Sedangkan aktivitas perfilman digerakan oleh mereka yang menyukai dan punya visi misi sama dalam dunia perfilman meskipun tak jarang berisi orang non-pendidikan formal film semacam gerakan komunitas yang di dalamnya beraneka ragam latar belakang. Faktor inilah yang menjadi pembeda dan penguat komunitas itu terus tumbuh dan berkembang.
Salah satunya komunitas film yang menamai dirinya “Tantjapan-Dadakan” di Blitar. Aktivitas yang dilakukan komunitas ini cukup sederhana, berupa pemutaran film dan dilanjutkan ngobrol santai dengan para penonton ataupun kreator filmnya. Mereka sadar, keberadaan penonton menjadi bagian krusial dan perpanjangan napas bagi film itu sendiri.

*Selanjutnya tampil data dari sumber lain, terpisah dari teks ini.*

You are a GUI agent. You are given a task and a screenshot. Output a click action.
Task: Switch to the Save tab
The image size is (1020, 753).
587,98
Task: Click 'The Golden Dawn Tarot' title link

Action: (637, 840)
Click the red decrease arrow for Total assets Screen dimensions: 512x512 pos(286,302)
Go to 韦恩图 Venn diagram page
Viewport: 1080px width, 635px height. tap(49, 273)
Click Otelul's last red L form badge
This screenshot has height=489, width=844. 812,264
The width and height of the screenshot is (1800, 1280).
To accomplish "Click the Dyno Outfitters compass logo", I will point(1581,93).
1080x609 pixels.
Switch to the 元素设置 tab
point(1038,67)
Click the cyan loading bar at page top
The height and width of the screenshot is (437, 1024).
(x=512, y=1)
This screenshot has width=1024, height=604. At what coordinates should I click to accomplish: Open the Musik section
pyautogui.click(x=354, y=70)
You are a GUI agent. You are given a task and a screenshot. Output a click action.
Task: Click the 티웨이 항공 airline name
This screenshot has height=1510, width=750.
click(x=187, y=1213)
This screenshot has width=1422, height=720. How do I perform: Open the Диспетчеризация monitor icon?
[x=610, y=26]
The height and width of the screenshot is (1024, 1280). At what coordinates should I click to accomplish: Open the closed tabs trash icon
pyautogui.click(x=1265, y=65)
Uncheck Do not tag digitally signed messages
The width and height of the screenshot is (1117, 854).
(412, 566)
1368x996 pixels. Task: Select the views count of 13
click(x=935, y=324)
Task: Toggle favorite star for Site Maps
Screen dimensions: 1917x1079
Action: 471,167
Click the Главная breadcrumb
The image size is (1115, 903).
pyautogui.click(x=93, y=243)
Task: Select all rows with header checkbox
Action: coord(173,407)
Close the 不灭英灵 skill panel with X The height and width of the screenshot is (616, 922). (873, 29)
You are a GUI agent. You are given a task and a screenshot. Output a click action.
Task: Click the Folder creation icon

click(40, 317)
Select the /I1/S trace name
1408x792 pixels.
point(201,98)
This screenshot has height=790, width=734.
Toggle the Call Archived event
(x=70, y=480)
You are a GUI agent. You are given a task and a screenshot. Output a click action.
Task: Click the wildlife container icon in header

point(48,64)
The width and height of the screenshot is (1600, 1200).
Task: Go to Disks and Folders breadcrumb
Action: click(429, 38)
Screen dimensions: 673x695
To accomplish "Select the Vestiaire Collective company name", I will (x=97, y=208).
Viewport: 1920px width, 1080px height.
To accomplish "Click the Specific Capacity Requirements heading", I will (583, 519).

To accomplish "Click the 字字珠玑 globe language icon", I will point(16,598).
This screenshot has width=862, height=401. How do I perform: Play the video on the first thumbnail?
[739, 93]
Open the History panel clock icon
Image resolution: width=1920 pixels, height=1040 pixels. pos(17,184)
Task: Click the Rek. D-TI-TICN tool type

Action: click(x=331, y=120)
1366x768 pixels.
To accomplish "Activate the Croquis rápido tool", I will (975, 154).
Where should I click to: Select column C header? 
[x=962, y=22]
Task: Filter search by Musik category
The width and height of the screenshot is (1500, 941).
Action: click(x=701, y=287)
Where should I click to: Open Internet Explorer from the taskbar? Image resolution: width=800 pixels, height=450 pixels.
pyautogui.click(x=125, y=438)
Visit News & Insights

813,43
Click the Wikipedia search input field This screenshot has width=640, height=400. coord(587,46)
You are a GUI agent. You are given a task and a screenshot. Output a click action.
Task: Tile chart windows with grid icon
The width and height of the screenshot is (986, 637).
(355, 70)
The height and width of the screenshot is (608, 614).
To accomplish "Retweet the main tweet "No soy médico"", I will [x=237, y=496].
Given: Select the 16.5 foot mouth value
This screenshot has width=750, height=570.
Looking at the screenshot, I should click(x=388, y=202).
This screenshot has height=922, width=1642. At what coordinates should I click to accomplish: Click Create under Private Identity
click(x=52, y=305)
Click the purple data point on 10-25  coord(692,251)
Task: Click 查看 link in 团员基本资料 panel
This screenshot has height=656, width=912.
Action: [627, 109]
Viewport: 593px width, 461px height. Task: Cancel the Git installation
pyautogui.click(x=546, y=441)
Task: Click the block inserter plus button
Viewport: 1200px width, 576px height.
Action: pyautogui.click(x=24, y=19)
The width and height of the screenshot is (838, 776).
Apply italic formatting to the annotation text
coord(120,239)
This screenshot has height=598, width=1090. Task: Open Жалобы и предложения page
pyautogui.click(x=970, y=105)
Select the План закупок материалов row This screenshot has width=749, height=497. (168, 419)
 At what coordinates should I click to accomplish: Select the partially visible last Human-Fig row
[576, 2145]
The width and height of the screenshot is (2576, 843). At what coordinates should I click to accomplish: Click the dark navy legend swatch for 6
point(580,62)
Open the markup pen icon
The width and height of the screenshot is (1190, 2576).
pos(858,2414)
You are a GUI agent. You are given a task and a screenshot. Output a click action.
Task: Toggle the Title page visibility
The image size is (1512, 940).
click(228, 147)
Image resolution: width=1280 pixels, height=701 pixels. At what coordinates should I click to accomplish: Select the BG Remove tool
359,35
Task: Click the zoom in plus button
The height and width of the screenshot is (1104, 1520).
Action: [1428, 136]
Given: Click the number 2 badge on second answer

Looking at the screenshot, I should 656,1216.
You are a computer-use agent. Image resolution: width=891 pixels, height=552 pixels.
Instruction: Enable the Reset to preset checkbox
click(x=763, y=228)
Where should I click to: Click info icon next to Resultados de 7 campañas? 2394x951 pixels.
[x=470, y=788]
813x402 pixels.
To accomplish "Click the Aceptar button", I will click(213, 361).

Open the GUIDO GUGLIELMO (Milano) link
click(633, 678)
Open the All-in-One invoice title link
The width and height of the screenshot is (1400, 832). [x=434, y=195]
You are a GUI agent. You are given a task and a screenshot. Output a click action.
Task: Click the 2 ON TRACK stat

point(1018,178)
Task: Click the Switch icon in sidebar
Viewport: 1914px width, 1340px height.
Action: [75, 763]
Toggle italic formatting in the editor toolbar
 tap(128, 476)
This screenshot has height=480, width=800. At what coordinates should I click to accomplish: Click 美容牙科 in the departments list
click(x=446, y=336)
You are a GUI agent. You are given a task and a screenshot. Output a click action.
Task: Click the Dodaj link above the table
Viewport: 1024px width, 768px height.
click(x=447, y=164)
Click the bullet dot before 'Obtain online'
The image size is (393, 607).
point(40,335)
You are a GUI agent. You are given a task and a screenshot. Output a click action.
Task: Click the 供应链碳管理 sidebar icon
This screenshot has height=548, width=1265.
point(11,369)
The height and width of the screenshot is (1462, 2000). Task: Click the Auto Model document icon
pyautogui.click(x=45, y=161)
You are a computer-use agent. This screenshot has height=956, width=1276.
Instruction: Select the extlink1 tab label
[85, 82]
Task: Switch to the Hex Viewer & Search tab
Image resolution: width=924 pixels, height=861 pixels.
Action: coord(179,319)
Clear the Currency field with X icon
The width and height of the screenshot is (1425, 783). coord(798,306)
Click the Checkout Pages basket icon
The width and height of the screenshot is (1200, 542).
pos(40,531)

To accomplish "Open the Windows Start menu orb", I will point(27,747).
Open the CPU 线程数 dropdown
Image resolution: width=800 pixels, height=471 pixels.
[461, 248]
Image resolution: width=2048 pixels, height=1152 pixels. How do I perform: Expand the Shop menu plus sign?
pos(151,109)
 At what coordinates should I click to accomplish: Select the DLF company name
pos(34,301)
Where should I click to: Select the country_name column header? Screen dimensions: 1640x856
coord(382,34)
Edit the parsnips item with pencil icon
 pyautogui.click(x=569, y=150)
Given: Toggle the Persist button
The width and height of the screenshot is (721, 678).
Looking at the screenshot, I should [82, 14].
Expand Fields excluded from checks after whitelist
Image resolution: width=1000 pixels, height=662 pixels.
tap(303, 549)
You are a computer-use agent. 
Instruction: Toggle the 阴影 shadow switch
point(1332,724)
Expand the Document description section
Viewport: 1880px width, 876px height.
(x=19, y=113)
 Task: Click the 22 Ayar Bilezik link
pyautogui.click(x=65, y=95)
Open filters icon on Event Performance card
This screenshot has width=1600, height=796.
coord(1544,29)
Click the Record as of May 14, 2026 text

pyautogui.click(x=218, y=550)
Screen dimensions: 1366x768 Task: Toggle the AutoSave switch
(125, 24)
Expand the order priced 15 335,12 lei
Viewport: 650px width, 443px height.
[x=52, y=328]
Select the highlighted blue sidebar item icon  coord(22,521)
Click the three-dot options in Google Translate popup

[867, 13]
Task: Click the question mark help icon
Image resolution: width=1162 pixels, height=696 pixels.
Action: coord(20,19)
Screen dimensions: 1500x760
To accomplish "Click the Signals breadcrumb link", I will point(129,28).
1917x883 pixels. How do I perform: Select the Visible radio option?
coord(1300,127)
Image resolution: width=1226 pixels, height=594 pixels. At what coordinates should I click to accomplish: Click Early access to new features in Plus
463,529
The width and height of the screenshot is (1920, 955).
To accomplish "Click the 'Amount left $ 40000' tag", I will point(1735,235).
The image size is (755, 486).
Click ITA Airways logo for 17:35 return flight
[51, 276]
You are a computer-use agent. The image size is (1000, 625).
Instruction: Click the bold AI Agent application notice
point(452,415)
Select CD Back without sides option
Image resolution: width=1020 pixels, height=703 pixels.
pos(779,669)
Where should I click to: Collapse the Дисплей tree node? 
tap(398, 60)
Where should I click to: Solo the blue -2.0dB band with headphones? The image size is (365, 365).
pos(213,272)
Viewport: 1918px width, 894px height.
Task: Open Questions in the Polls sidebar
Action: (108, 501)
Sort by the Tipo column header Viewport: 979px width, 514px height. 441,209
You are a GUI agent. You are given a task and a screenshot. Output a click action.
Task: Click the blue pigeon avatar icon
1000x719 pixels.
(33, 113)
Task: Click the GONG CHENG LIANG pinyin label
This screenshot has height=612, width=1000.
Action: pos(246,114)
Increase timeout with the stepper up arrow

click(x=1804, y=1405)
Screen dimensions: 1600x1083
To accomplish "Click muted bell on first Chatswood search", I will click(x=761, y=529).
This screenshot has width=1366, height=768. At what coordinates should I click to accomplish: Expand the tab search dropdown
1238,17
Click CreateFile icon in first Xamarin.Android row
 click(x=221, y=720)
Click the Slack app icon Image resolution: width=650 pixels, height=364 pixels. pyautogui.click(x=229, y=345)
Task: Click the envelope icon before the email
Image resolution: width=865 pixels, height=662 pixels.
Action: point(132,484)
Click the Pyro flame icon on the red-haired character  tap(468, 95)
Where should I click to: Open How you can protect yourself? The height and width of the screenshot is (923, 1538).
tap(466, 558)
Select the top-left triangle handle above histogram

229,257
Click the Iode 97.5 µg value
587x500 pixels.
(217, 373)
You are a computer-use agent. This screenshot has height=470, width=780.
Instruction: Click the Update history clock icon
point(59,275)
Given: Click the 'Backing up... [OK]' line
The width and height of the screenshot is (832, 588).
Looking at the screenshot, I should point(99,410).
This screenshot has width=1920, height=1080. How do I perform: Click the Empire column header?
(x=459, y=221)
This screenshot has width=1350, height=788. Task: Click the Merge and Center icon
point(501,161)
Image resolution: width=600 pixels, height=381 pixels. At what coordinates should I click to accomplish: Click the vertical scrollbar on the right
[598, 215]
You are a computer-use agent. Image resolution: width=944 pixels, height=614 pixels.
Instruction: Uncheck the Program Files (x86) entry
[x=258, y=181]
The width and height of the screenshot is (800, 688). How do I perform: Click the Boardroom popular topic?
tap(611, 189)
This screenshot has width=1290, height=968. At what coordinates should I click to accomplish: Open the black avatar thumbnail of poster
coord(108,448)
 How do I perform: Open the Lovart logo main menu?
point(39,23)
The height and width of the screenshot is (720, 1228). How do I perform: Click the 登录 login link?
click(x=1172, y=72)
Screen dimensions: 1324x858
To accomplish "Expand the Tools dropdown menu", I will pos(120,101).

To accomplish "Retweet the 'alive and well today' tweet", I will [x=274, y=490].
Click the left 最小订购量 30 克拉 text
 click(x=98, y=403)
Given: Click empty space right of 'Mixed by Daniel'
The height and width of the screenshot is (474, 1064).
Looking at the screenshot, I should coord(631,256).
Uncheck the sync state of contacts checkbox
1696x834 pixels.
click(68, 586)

Maka, merangkul penonton dan mendengar tanggapan mereka semacam pupuk yang menyuburkan. Hal semacam ini tentu tidak biasa dilakukan jika mereka menonton film di bioskop ataupun berlangganan pada aplikasi penyedia jasa. Kemewahan untuk saling bertukar gagasan, berbagi, dan bersilaturahmi adalah nyawa dari setiap komunitas. Semangat gotong royong selalu memancar di mana komunitas film melakukan kegiatan. Antusias penonton yang ingin tahu lebih jauh dari film yang diputar, kerangka kreatifnya, hingga perbincangan-perbincangan yang tidak bisa dihindari semisal teknis pembuatan selalu mewarnai.
Namun memang begitulah keotentikan pemutaran film oleh komunitas grassroots. Seperti bulan sebelumnya, “Tantjapan-Dadakan” kali ini memilih tempat pemutaran sederhana dan berbasis warung di Angkringan Kampoeng Moedjair pada 31 Juli 2022. Setidaknya ada lima film yang diputar dengan mengusung tema Anak-Anak, yaitu: Ibu karya MTSN 2 Blitar, Restu karya SDN Bendogerit 2 Blitar, Shodanco karya SDN Tanjungsari 2 Blitar, Labirin Lembu Suro dan Alienosaurus Di Ladang Tebu karya Gugun Arief.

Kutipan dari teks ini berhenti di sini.